Burning the written word always comes with a tinge of guilt. But paper is renewable and psychiatric literature is mainly only of any interest or use to its author’s CV. I just set fire to ‘Stressors and mental health in Bangladesh; current situation and future hopes’. No disrespect at all to Bangladeshi colleagues – I also burned papers from Sri Lanka and Norway. I read them first of course – I’m not a monster. Suffice it to say that mental health services are abysmal the whole world over and not just in Lincolnshire.

Last year though I did struggle with disposing of a lot of books. I went through the proper process – gave some away to charity shops, sold some on ebay, sold more on Music Magpie and stored a lot more in a container park, where for a fixed monthly fee, I can postpone the problem indefinitely, like the Northern Ireland Assembly. 

It comes to a stage where you are dealing with books with 100% certainty of never being opened or read. For example, beautiful, glossy law textbooks just a few years old (they keep changing the law apparently), instruction manuals for Betamax video recorders, anything by Dan Brown, but, most of all, Life in the Fast Lane, the Johnson Guide to Cars (B Johnson 2007) . 

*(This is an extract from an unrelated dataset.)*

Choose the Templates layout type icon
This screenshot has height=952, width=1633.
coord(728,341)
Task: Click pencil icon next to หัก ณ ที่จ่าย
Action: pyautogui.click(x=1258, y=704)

And that’s when the recycling centre comes into play. The sturdy paper-disposal bunkers are militaristic, the only openings are horizontal slits at the top. If there is a shoot-out at the recycling depot, this is where the snipers will hide. 

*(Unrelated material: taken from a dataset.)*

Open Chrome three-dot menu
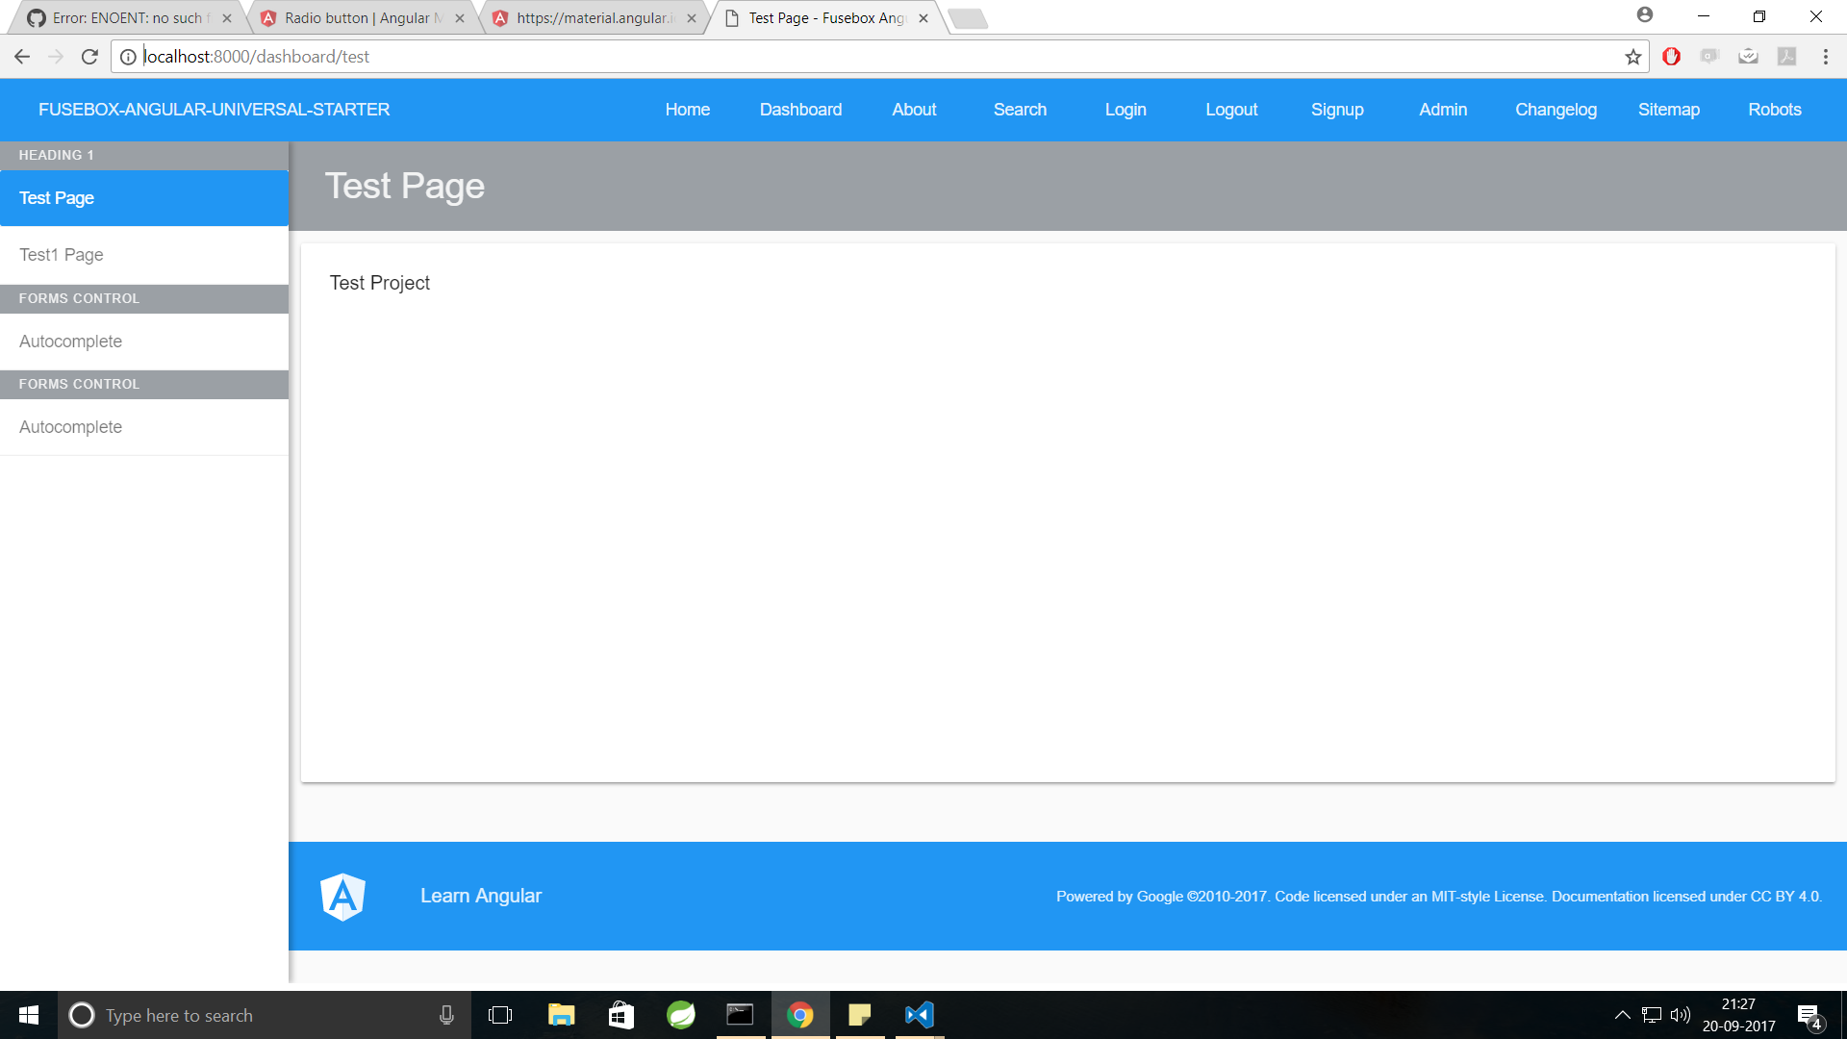Screen dimensions: 1847x1039 coord(1825,57)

There is no room for second thoughts. I nearly put in the Haynes manual for the Mazda RX3 but an invisible hand prevented me, even though I’m pretty certain there’s not a single RX3 left in the whole world. That’s the trouble with books. Ever since Fahrenheit 451 was written, in fact ever since some Nazi supporters burned books in the 1930s, disposing of books has been regarded as antisocial to the point of barbarism. That’s despite the invention of word processing, digital storage and ereader devices which can store every book ever written without even warming up. 

Books made of paper, like sound recordings carved on vinyl, have attracted a devoted following of romantic luddites who would regard my Kindle Oasis as the height of vulgarity, even if it contains all the Booker Prize winners (though these were actually downloaded by Mrs EP without my knowledge). 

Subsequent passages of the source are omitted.